Your answer must restate each entry below word for word, with no pictures in it.

Provided data:
+ + + + +

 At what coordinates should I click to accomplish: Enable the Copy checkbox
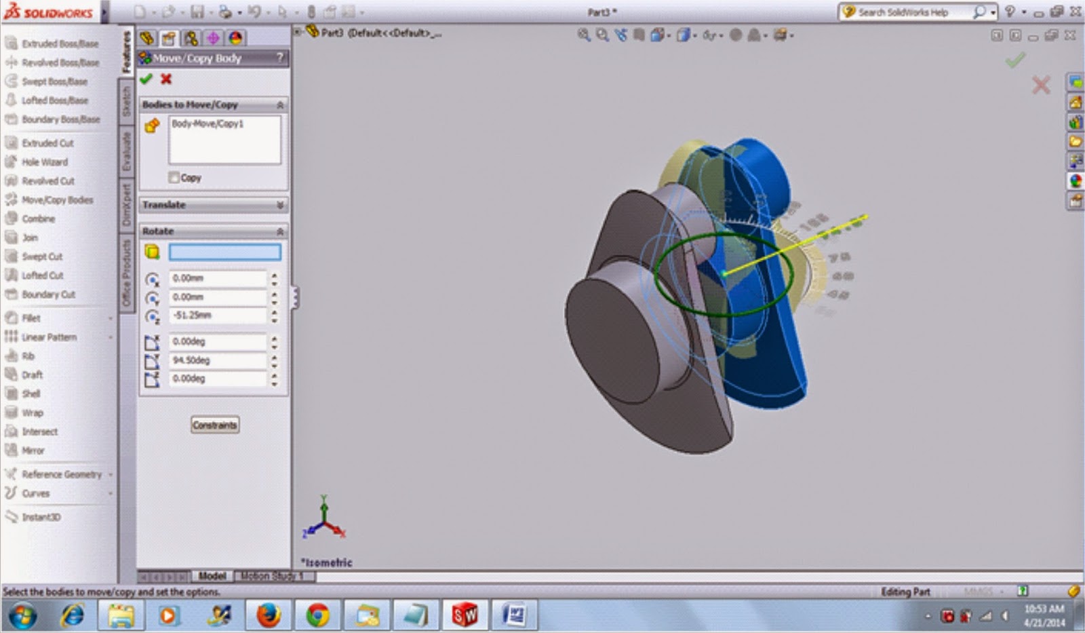pos(175,177)
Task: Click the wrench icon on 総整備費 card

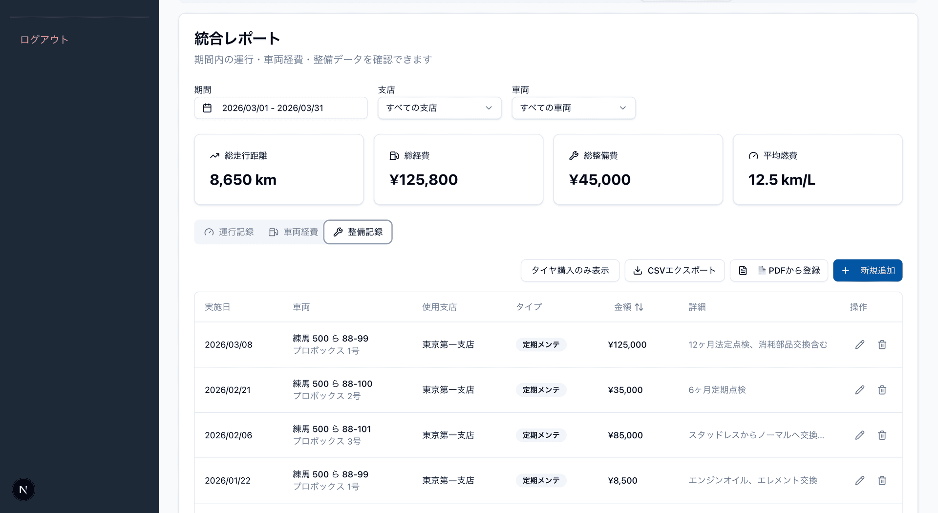Action: tap(573, 155)
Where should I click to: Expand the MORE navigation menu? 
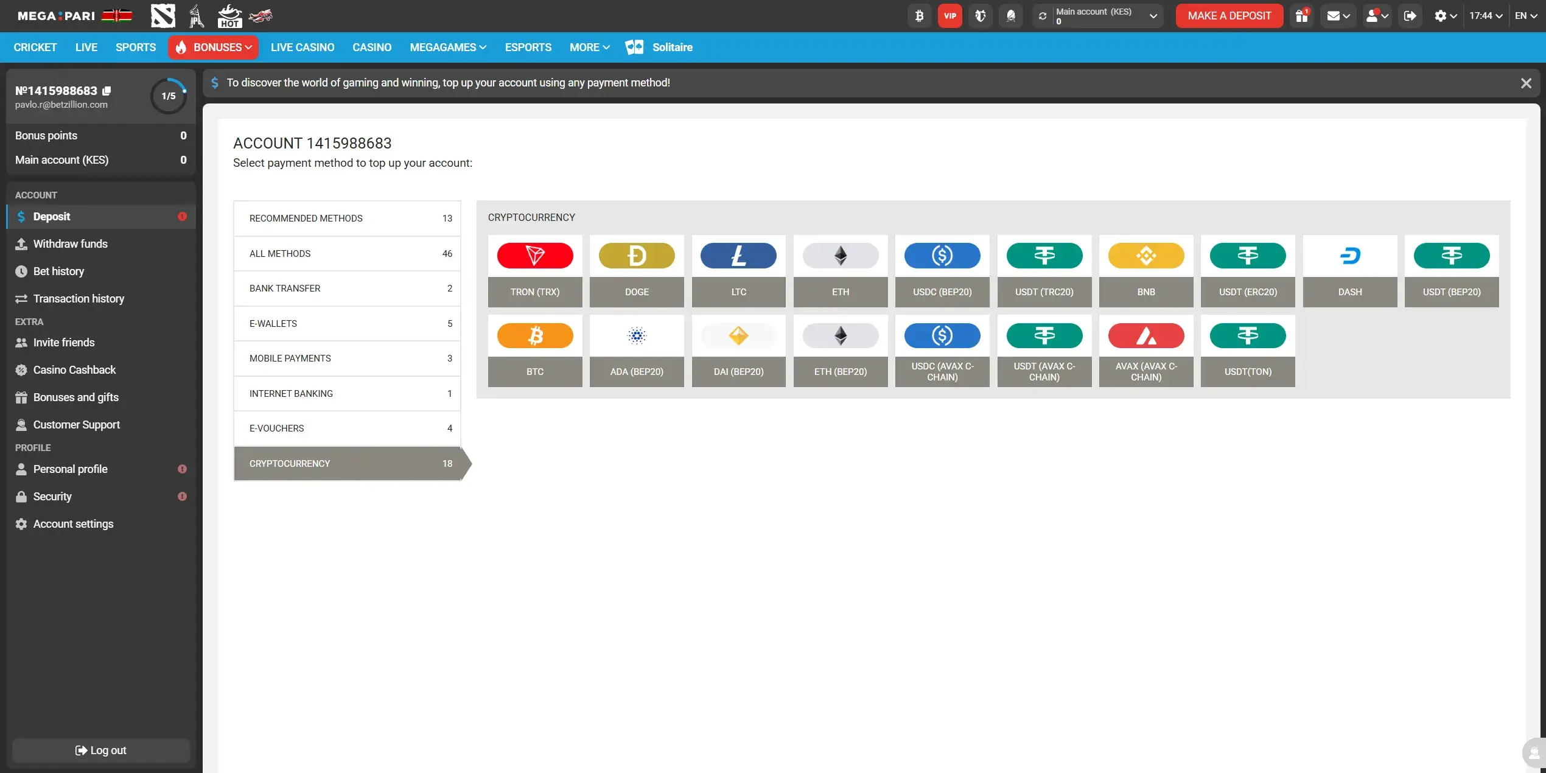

+ + + + +

Result of the exercise:
 At what coordinates should I click to accomplish: Enable the Copy checkbox
pos(175,177)
Task: Click the wrench icon on 総整備費 card

Action: tap(573, 155)
Where should I click to: Expand the MORE navigation menu? 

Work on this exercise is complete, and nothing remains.